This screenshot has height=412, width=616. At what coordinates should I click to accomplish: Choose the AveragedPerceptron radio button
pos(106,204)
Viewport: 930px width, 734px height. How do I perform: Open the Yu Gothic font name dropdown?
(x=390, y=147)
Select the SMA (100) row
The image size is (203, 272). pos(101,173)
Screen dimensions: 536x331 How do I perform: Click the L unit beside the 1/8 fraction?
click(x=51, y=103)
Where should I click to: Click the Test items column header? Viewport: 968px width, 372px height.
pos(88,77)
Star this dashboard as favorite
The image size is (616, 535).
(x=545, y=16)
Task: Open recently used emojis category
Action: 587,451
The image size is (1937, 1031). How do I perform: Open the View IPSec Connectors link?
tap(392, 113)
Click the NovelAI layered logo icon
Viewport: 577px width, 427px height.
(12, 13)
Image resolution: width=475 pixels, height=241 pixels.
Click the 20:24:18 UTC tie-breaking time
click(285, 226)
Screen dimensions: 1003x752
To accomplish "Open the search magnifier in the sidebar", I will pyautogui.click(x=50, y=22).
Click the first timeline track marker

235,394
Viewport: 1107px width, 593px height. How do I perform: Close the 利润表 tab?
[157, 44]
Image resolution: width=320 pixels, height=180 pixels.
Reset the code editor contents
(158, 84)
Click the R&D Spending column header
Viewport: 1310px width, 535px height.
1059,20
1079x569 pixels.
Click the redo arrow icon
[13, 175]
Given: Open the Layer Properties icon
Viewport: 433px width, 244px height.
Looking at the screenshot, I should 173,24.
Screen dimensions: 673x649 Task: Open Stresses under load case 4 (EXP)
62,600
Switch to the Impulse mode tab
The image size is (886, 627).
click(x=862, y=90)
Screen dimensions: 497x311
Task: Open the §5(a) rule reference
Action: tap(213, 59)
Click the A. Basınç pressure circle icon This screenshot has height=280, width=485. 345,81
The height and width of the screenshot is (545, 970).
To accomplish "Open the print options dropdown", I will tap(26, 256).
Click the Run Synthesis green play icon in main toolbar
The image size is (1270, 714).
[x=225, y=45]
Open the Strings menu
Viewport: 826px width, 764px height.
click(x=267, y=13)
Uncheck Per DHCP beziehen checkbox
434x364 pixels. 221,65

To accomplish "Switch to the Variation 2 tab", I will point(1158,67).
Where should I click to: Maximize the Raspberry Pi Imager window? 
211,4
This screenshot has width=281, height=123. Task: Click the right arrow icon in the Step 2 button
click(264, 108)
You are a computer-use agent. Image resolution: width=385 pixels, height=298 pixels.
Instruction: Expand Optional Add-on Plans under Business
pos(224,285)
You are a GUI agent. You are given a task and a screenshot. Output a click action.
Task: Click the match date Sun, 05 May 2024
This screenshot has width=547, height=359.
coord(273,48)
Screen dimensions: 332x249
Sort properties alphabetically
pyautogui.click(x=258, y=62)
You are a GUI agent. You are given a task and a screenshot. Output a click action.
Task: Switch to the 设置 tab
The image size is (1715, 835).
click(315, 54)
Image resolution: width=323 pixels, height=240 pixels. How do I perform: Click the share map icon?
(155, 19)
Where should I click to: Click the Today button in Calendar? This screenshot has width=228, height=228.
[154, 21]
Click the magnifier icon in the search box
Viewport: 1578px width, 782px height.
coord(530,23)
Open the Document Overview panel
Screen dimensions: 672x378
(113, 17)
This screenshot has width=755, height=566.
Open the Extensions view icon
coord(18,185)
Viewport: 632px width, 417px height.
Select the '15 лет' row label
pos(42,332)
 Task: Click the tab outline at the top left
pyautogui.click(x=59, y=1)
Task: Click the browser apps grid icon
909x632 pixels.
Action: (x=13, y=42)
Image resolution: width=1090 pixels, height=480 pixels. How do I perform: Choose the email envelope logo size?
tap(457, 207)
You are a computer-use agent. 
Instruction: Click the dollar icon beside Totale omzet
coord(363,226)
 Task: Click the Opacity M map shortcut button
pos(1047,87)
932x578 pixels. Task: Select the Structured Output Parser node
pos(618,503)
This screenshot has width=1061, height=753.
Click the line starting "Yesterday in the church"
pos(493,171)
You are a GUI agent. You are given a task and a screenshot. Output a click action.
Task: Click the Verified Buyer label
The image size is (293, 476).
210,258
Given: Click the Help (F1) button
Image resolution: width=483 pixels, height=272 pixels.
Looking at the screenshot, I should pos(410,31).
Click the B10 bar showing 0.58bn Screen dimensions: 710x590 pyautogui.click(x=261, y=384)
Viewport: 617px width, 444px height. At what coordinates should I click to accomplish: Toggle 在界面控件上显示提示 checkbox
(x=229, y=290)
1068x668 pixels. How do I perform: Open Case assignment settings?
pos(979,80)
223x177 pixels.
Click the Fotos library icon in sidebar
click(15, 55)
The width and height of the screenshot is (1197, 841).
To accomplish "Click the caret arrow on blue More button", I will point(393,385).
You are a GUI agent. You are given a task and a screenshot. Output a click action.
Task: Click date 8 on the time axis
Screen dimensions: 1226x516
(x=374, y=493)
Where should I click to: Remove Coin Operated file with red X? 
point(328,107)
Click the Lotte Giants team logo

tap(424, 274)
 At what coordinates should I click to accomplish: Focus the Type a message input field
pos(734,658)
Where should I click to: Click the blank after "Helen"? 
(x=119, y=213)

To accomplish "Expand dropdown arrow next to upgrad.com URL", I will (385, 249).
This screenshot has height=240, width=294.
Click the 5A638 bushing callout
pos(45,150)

▸ **EXERCISE DETAILS**
Render every line of the material above as a Markdown table with the columns Row and Line, numbering the rows in order and omitting blank lines.

▸ **FULL ANSWER**
| Row | Line |
|---|---|
| 1 | This screenshot has height=412, width=616. At what coordinates should I click to accomplish: Choose the AveragedPerceptron radio button |
| 2 | pos(106,204) |
| 3 | Viewport: 930px width, 734px height. How do I perform: Open the Yu Gothic font name dropdown? |
| 4 | (x=390, y=147) |
| 5 | Select the SMA (100) row |
| 6 | The image size is (203, 272). pos(101,173) |
| 7 | Screen dimensions: 536x331 How do I perform: Click the L unit beside the 1/8 fraction? |
| 8 | click(x=51, y=103) |
| 9 | Where should I click to: Click the Test items column header? Viewport: 968px width, 372px height. |
| 10 | pos(88,77) |
| 11 | Star this dashboard as favorite |
| 12 | The image size is (616, 535). |
| 13 | (x=545, y=16) |
| 14 | Task: Open recently used emojis category |
| 15 | Action: 587,451 |
| 16 | The image size is (1937, 1031). How do I perform: Open the View IPSec Connectors link? |
| 17 | tap(392, 113) |
| 18 | Click the NovelAI layered logo icon |
| 19 | Viewport: 577px width, 427px height. |
| 20 | (12, 13) |
| 21 | Image resolution: width=475 pixels, height=241 pixels. |
| 22 | Click the 20:24:18 UTC tie-breaking time |
| 23 | click(285, 226) |
| 24 | Screen dimensions: 1003x752 |
| 25 | To accomplish "Open the search magnifier in the sidebar", I will pyautogui.click(x=50, y=22). |
| 26 | Click the first timeline track marker |
| 27 | 235,394 |
| 28 | Viewport: 1107px width, 593px height. How do I perform: Close the 利润表 tab? |
| 29 | [157, 44] |
| 30 | Image resolution: width=320 pixels, height=180 pixels. |
| 31 | Reset the code editor contents |
| 32 | (158, 84) |
| 33 | Click the R&D Spending column header |
| 34 | Viewport: 1310px width, 535px height. |
| 35 | 1059,20 |
| 36 | 1079x569 pixels. |
| 37 | Click the redo arrow icon |
| 38 | [13, 175] |
| 39 | Given: Open the Layer Properties icon |
| 40 | Viewport: 433px width, 244px height. |
| 41 | Looking at the screenshot, I should 173,24. |
| 42 | Screen dimensions: 673x649 Task: Open Stresses under load case 4 (EXP) |
| 43 | 62,600 |
| 44 | Switch to the Impulse mode tab |
| 45 | The image size is (886, 627). |
| 46 | click(x=862, y=90) |
| 47 | Screen dimensions: 497x311 |
| 48 | Task: Open the §5(a) rule reference |
| 49 | Action: tap(213, 59) |
| 50 | Click the A. Basınç pressure circle icon This screenshot has height=280, width=485. 345,81 |
| 51 | The height and width of the screenshot is (545, 970). |
| 52 | To accomplish "Open the print options dropdown", I will tap(26, 256). |
| 53 | Click the Run Synthesis green play icon in main toolbar |
| 54 | The image size is (1270, 714). |
| 55 | [x=225, y=45] |
| 56 | Open the Strings menu |
| 57 | Viewport: 826px width, 764px height. |
| 58 | click(x=267, y=13) |
| 59 | Uncheck Per DHCP beziehen checkbox |
| 60 | 434x364 pixels. 221,65 |
| 61 | To accomplish "Switch to the Variation 2 tab", I will point(1158,67). |
| 62 | Where should I click to: Maximize the Raspberry Pi Imager window?  |
| 63 | 211,4 |
| 64 | This screenshot has width=281, height=123. Task: Click the right arrow icon in the Step 2 button |
| 65 | click(264, 108) |
| 66 | You are a computer-use agent. Image resolution: width=385 pixels, height=298 pixels. |
| 67 | Instruction: Expand Optional Add-on Plans under Business |
| 68 | pos(224,285) |
| 69 | You are a GUI agent. You are given a task and a screenshot. Output a click action. |
| 70 | Task: Click the match date Sun, 05 May 2024 |
| 71 | This screenshot has width=547, height=359. |
| 72 | coord(273,48) |
| 73 | Screen dimensions: 332x249 |
| 74 | Sort properties alphabetically |
| 75 | pyautogui.click(x=258, y=62) |
| 76 | You are a GUI agent. You are given a task and a screenshot. Output a click action. |
| 77 | Task: Switch to the 设置 tab |
| 78 | The image size is (1715, 835). |
| 79 | click(315, 54) |
| 80 | Image resolution: width=323 pixels, height=240 pixels. How do I perform: Click the share map icon? |
| 81 | (155, 19) |
| 82 | Where should I click to: Click the Today button in Calendar? This screenshot has width=228, height=228. |
| 83 | [154, 21] |
| 84 | Click the magnifier icon in the search box |
| 85 | Viewport: 1578px width, 782px height. |
| 86 | coord(530,23) |
| 87 | Open the Document Overview panel |
| 88 | Screen dimensions: 672x378 |
| 89 | (113, 17) |
| 90 | This screenshot has width=755, height=566. |
| 91 | Open the Extensions view icon |
| 92 | coord(18,185) |
| 93 | Viewport: 632px width, 417px height. |
| 94 | Select the '15 лет' row label |
| 95 | pos(42,332) |
| 96 |  Task: Click the tab outline at the top left |
| 97 | pyautogui.click(x=59, y=1) |
| 98 | Task: Click the browser apps grid icon |
| 99 | 909x632 pixels. |
| 100 | Action: (x=13, y=42) |
| 101 | Image resolution: width=1090 pixels, height=480 pixels. How do I perform: Choose the email envelope logo size? |
| 102 | tap(457, 207) |
| 103 | You are a computer-use agent.  |
| 104 | Instruction: Click the dollar icon beside Totale omzet |
| 105 | coord(363,226) |
| 106 |  Task: Click the Opacity M map shortcut button |
| 107 | pos(1047,87) |
| 108 | 932x578 pixels. Task: Select the Structured Output Parser node |
| 109 | pos(618,503) |
| 110 | This screenshot has width=1061, height=753. |
| 111 | Click the line starting "Yesterday in the church" |
| 112 | pos(493,171) |
| 113 | You are a GUI agent. You are given a task and a screenshot. Output a click action. |
| 114 | Task: Click the Verified Buyer label |
| 115 | The image size is (293, 476). |
| 116 | 210,258 |
| 117 | Given: Click the Help (F1) button |
| 118 | Image resolution: width=483 pixels, height=272 pixels. |
| 119 | Looking at the screenshot, I should pos(410,31). |
| 120 | Click the B10 bar showing 0.58bn Screen dimensions: 710x590 pyautogui.click(x=261, y=384) |
| 121 | Viewport: 617px width, 444px height. At what coordinates should I click to accomplish: Toggle 在界面控件上显示提示 checkbox |
| 122 | (x=229, y=290) |
| 123 | 1068x668 pixels. How do I perform: Open Case assignment settings? |
| 124 | pos(979,80) |
| 125 | 223x177 pixels. |
| 126 | Click the Fotos library icon in sidebar |
| 127 | click(15, 55) |
| 128 | The width and height of the screenshot is (1197, 841). |
| 129 | To accomplish "Click the caret arrow on blue More button", I will point(393,385). |
| 130 | You are a GUI agent. You are given a task and a screenshot. Output a click action. |
| 131 | Task: Click date 8 on the time axis |
| 132 | Screen dimensions: 1226x516 |
| 133 | (x=374, y=493) |
| 134 | Where should I click to: Remove Coin Operated file with red X?  |
| 135 | point(328,107) |
| 136 | Click the Lotte Giants team logo |
| 137 | tap(424, 274) |
| 138 |  At what coordinates should I click to accomplish: Focus the Type a message input field |
| 139 | pos(734,658) |
| 140 | Where should I click to: Click the blank after "Helen"?  |
| 141 | (x=119, y=213) |
| 142 | To accomplish "Expand dropdown arrow next to upgrad.com URL", I will (385, 249). |
| 143 | This screenshot has height=240, width=294. |
| 144 | Click the 5A638 bushing callout |
| 145 | pos(45,150) |